To say that I did not enjoy Midnight in the Switchgrass would be a wild understatement. It is unrelentingly, uncompromisingly grim and lurid, an extended wall in the depths of human depravity and unconscionable cruelty. 

I can’t recall a single moment of levity or humor in it, even of the exceedingly dark variety. To be honest, it was so depressing and violent that I wanted to stop watching but I kept at it for two solid reasons. 

I knew I had to finish watching the movie and then five more in order to successfully complete my A Year in the Life of Bruce Willis project and I want to see this thing through to the bitter end so I persevered despite my visceral distaste for pretty much everything involving Haas’ monster of a mass murderer, which is pretty much half the film. 

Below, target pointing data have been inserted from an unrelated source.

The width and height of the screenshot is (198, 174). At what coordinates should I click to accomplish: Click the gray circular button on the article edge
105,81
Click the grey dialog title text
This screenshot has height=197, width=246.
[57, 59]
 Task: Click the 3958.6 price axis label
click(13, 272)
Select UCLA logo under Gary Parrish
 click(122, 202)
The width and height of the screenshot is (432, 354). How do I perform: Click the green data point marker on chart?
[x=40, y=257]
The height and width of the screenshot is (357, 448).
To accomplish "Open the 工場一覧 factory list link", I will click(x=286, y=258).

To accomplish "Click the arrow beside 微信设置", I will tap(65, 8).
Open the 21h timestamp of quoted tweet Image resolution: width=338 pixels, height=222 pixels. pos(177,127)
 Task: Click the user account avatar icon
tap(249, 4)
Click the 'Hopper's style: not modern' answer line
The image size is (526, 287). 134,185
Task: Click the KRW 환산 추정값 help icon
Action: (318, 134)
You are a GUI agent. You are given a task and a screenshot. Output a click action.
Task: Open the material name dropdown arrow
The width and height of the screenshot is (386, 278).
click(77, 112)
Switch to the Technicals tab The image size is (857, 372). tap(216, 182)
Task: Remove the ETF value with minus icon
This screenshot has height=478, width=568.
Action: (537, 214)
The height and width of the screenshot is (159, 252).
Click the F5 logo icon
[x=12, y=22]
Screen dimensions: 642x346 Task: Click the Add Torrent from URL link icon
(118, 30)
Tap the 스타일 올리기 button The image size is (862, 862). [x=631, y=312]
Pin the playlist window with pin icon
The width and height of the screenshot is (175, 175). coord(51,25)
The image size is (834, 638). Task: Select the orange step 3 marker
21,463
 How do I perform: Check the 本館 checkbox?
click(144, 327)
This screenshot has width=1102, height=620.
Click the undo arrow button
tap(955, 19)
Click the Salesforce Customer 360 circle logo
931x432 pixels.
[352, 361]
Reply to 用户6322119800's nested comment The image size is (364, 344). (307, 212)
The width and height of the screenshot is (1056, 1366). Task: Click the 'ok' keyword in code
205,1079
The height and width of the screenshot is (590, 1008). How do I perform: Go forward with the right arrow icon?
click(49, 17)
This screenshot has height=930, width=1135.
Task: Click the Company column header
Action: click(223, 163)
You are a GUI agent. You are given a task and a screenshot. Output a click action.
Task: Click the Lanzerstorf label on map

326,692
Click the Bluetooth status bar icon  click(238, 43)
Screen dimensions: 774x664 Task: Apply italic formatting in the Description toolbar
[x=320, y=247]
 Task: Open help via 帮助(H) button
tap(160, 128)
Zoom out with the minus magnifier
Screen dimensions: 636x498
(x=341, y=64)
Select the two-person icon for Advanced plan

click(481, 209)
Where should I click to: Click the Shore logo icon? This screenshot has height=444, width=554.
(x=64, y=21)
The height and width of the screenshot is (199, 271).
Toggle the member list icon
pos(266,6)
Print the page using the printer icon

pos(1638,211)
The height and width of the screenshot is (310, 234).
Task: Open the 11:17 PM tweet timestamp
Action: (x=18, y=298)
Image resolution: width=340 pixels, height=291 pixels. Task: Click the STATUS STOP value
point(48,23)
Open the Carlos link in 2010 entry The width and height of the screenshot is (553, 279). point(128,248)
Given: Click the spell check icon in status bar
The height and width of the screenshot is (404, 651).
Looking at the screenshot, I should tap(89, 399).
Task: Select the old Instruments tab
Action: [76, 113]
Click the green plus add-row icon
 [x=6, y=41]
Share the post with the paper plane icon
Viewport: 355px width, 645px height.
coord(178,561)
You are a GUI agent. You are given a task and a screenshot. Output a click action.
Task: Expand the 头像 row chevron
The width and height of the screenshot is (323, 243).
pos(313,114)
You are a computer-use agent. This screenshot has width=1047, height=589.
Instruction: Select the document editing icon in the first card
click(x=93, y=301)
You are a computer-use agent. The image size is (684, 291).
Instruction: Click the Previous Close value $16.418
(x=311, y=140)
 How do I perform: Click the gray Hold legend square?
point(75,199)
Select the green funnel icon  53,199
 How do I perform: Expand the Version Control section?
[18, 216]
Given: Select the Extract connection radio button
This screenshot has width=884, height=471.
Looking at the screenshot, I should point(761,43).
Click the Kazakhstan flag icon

Here’s the thing: Midnight in the Switchgrass is not supposed to be fun. It’s not supposed to be funny. It’s not even supposed to be particularly entertaining, unless you happen to be a sick fuck who gets off on seeing vulnerable sex workers being tortured and physically and emotionally abused. 

I don’t want to virtue signal or anything, but I don’t get off on that kind of sick shit. I prefer non-sick shit like It’s a Mad, Mad, Mad, Mad World to the point where it is physically hard for me to even watch this kind of ugliness and brutality. 

Midnight in the Switchgrass is supposed to be disturbing and viscerally unnerving. It succeeds wildly in that respect thanks largely to Haas’ skin-crawling turn as the worst, most vicious person in the history of the world. It’s perversely dedicated to being as unpleasant as humanly possible. It’s even bleaker than a lurid psychodrama about someone known as the Truck Stop Killer has any right to be. 

After watching Midnight in the Switchgrass, I felt like I had to take a long, hot shower to purge myself of its all-consuming scuzziness. Haas dominates the proceedings to the point that I forgot that Willis was even in the movie for extended stretches and that’s the whole reasons I’m subjecting myself to these abominations. 

There was a time when Willis wouldn’t even think of lowering himself to appearing in this kind of lurid trash yet it towers over the rest of Willis’ 2021 output in star-power and visibility, in the sense that some people seem vaguely aware that the movie exists, which is more than can be said of the other six movies he made that year of furious productivity. 

Machine Gun Kelly represents a big step up from the rest of Willis’ 2021 costars. 

Don’t watch Midnight in the Switchgrass. It’s no damn fun at all and Willis is barely in it. Instead do yourself a favor and re-watch It’s a Mad, Mad, Mad, Mad World. I know some people say it’s over-rated, heavy-handed, not funny and that Stanley Kramer was the worst possible director for the material but I think it holds up. 

It’s a Mad, Mad, Mad, Mad World is twice as long as Midnight in the Switchgrass but it nevertheless feels much shorter than this dour dud.